Firstly, when one does not have the means to ride to school, they should not conclude someone will be available to take up that responsibility. If their guardians cannot afford it, then the only option is to trek to school, simple. Distance has never been an excuse for not walking to get education. I have walked a long distance before to primary school and made it. Students in rural Malawi and most African countries can attest to walking long distances daily to get to school and they have never even dreamed about hitching rides.

I know the story of Kenyan athletes who have become excellent Olympians because they had to run long distances to and fro school, thereby becoming fit enough to excel at sports. I am not suggesting that these particular students run to school to become good athletes. I want them to understand that others have walked or ran long distances to school before for lack of means and never looked for luxuries in places that do not exist.

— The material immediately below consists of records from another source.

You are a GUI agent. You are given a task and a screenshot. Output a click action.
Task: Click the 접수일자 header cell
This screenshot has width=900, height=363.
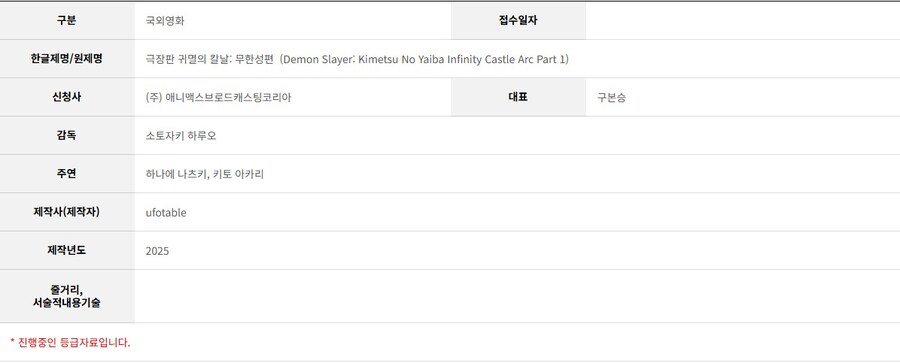point(518,21)
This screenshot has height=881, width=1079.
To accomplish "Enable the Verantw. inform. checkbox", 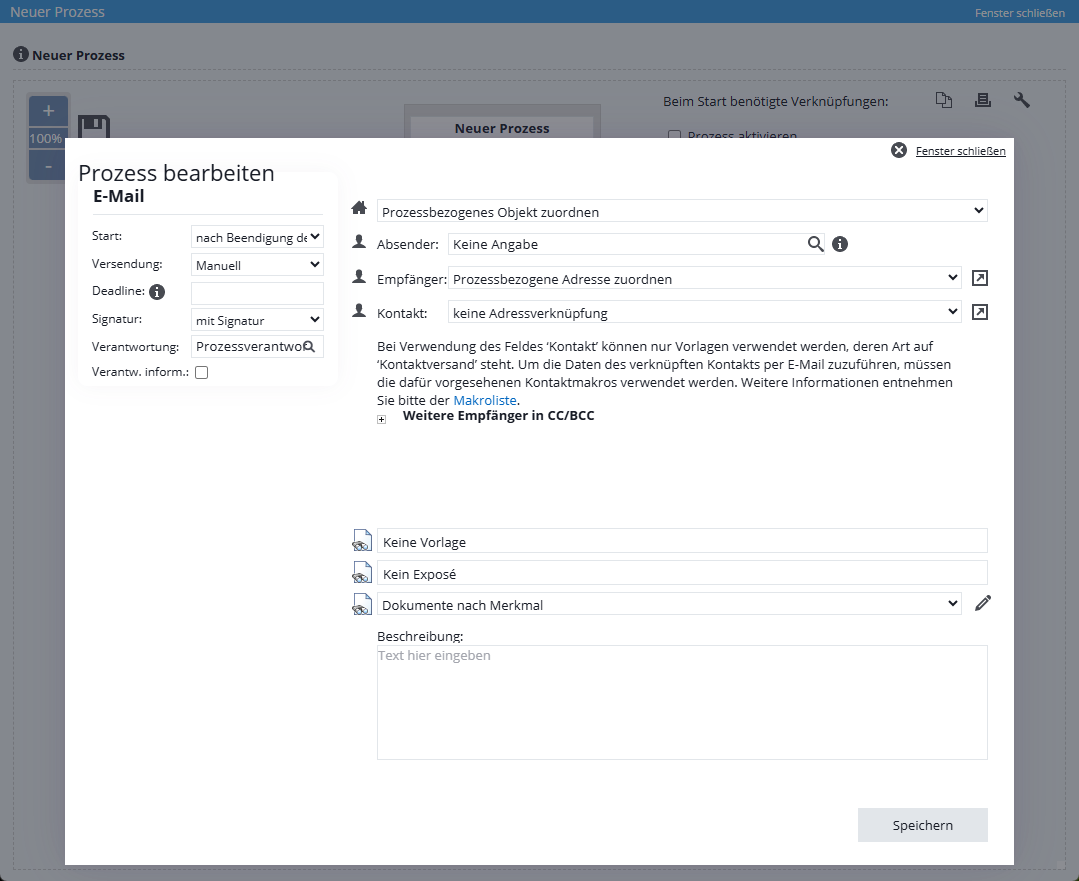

Secondly, in my times, I was always reminded of how dangerous it was to associate with strangers, let alone get into a stranger’s car. It was a means of safeguarding and discouraging me from getting too used to people I did not know. It taught me to be contented with what was provided by my parents. Where are these children’s parents or guardians? Are they aware of these hitch hikings or its dangers? What about teachers—don’t they see what is going on? Is everybody awaiting a calamity before they can discourage their wards from taking such chances?

I have discovered that these particular students are not alone. Apparently, the practice is widespread in many urban public schools. Some, I am told will wait till 8 or 9 am until they get lifts. Many of these students are also given transport money which they opt to ‘save’ for chiwaya or other needs. How appalling.

My hear breaks when I see these students, not because I hate the fact that they want lifts, but I shudder to imagine the unforeseeable. Probably it is just my imagination running wide or just the parent in me getting concerned. Perhaps it is because of the nature of my job; I have seen it all and become overprotective.

Nonetheless, I still think schools and homes are responsible for educating students. A word of caution also to those motorists who stop for them; you are encouraging these students to be what they are not in seeking comfort outside their parent or guardians provisions. The end result may be the development on batter—where these students will be required to exchange these lifts for sex or illegal errands. Please, take heed everyone and amend before it’s too late. Remember, there are no free lunches.